For every organization though, it does drive home the importance of getting the digital house in order. Transformations are, or at least should be, ongoing. Such is the nature of technology; few businesses can afford to stand too still. Fluidity will be key but it will also be tempting, probably from a cost-conscious position, to take a few shortcuts. That’s fine, to a point. Few can afford a rip and replace strategy when it comes to technology investment, but it’s about setting priorities. Even if a business is not even remotely interested in the metaverse, quick and reliable data access and flow is a game changer.
Playing people games
What is interesting is how industries and technologies are colliding. Bentley Systems, for example, is already working with the Unreal gaming engine to deliver immersive experiences for its digital twins. The company has struck a deal with Siemens to simulate its proposed revamp of the Siemensstadt industrial complex in Berlin, which is expected to be completed by 2035. The gaming element is going to be a difficult one to ignore. The likes of Unreal and Unity are potentially key players here. Unity is already running a series of metaverse workshops aimed at industry.
The point is that with Gen Z, the first truly digital generation emerging into the workplace, the expectations change. Traditional job profiles are no longer clear cut. Technology is blurring the lines and engineering will need to compete for skills, something which increased game-driven immersive experiences could help resolve. To a point.
Organizations will need to evolve themselves into technology businesses, developing cultures, workflows and experiences that embrace these technologies as core to the organization. It’s a sea change. As Accenture’s 2022 report “Meet Me in the Metaverse” suggests, “businesses are racing toward a future that is very different from the one they were designed to operate in—as technologies, such as extended reality, blockchain, digital twins and edge computing are converging to reshape human experiences.”

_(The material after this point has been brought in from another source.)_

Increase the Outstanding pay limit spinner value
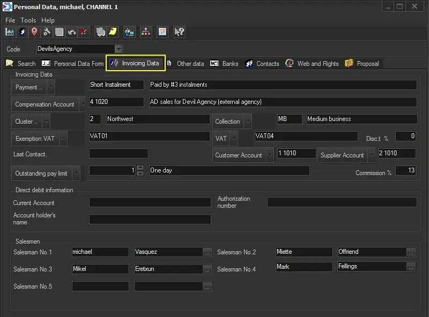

Those experiences work both internally to employees as well as externally to customers. As Marc Petit, vice president pf Epic Games’ Unreal Engine Ecosystem says, “if we want a creator economy—if we want our kids to have jobs that we could not even dream of ourselves—how do we think about those platforms as citizens, companies, and regulators?”
That’s what immersive experiences enable: the ability to walk in others’ shoes, to understand problems and develop tools and methods for overcoming those problems. That’s powerful for any organization, but it comes down to return on investment. New technologies come at a cost, but this feels like a great opportunity for change and growth. As Cap Gemini revealed last year, “60 percent of organizations across major sectors are leaning on digital twins as a catalyst to not only improve operational performance, but also to fulfil their sustainability agenda.”
OK, so it’s not quite the metaverse yet, but it’s a start. Pessimistically, Gartner suggests in its 2022 hype-cycle for emerging technologies report that the metaverse is more than 10 years away from being really useful. That doesn’t matter. Ultimately business leaders will need to make a choice. Not necessarily about whether or not the metaverse is going to be a great place for the business to live and operate, at least not yet, but whether or not the business needs to embrace immersive technologies and solutions for customers. At the moment, that means digital twins and extended realities with AR and VR as key components. Tomorrow those components could change. No one can really plan for that. What organizations can plan for is what customers and employees want and need now, knowing that if they get it right, they can future-proof the organization and skills base to be metaverse-ready. Honestly, there are worse places to be.